Viscous terms are added after 2nd MacCormack step as follows (formulated in 1D for simplicity): $$ U_j^{n+1}=U_j^{(m)} + \left( D_{j+\frac{1}{2}}-D_{j-\frac{1}{2}} \right), $$ where $U_j^{(m)}$ denote field values (at $j$-th coordinate point and $(n+1)$-th time layer) calculated by MacCormack scheme as usual, and $D_{j+\frac{1}{2}}, D_{j-\frac{1}{2}}$, are forward and backward differences of U with non-linear coefficients: $$ D_{j+\frac{1}{2}} := \frac{1}{2} C(\nu_j) \left( 2 - \phi(r_j^+) - \phi(r_{j+1}^-) \right) \Delta U_{j+\frac{1}{2}}, \quad \Delta U_{j+\frac{1}{2}} = U_{j+1} - U_j \\ D_{j-\frac{1}{2}} := \frac{1}{2} C(\nu_{j-1}) \left( 2 - \phi(r_{j-1}^+) - \phi(r_{j}^-) \right) \Delta U_{j-\frac{1}{2}}, \quad \Delta U_{j-\frac{1}{2}} = U_{j} - U_{j-1} $$

Where $C(\nu)$ is a limited coefficient based on Courant number: $$ C(\nu) := \begin{cases} \nu(1-\nu) & \;\; \text{if} \;\; \nu \le 0.5 \\ 0.25 & \;\; \text{otherwise} \end{cases}, \qquad \nu = \rho(A(U_j)) \frac{\Delta t}{\Delta x}, $$

$A(U)$ is the Jacobian matrix of vector $F$, $\rho(A(U))$ is it's spectral radius (for Euler's equations it equals $\text{max}(|u|+a, |u|-a)$, where $a$ is the speed of sound).

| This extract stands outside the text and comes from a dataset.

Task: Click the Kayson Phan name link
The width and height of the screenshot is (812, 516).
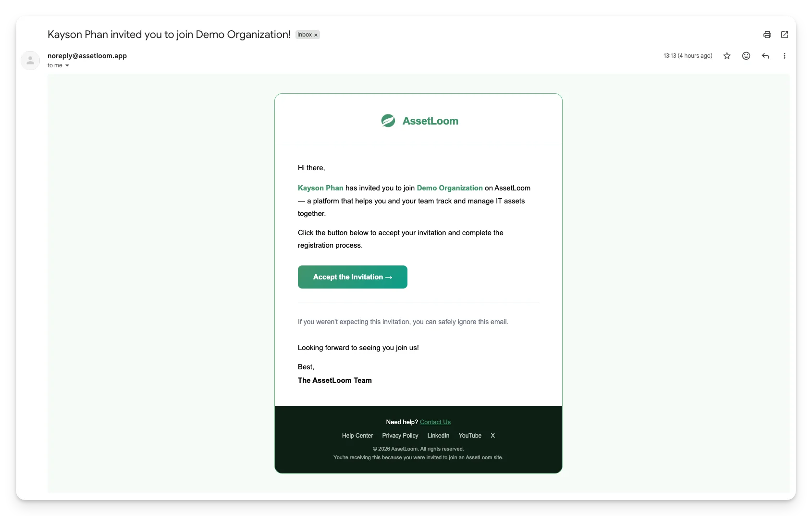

$\phi(r)$ is simple limiting function: $\begin{cases} 0, & r < 0, \\ 2r, & 0 \le r \le 0.5, \\ 1, & r >0.5\\ \end{cases}$

And finally $r_j^+$,$r_j^-$ are slope ratios: $$ r_j^+ := \frac{\left( \Delta U_{j-\frac{1}{2}}, \Delta U_{j+\frac{1}{2}}\right)}{\left( \Delta U_{j+\frac{1}{2}}, \Delta U_{j+\frac{1}{2}}\right)}, \qquad r_j^- := \frac{\left( \Delta U_{j-\frac{1}{2}}, \Delta U_{j+\frac{1}{2}}\right)}{\left( \Delta U_{j-\frac{1}{2}}, \Delta U_{j-\frac{1}{2}}\right)} $$ Where $\left( \cdot , \cdot \right)$ is scalar product. These ratios are positive in monotone areas and negative in non-monotone areas, so that in general coefficients like $\left( 2 - \phi(r_j^+) - \phi(r_{j+1}^-) \right)$ are equal 2 in non-monotone areas; about 1 in monotone, but "curvy" areas; and equal 0 in monotone (and rectilinear) areas.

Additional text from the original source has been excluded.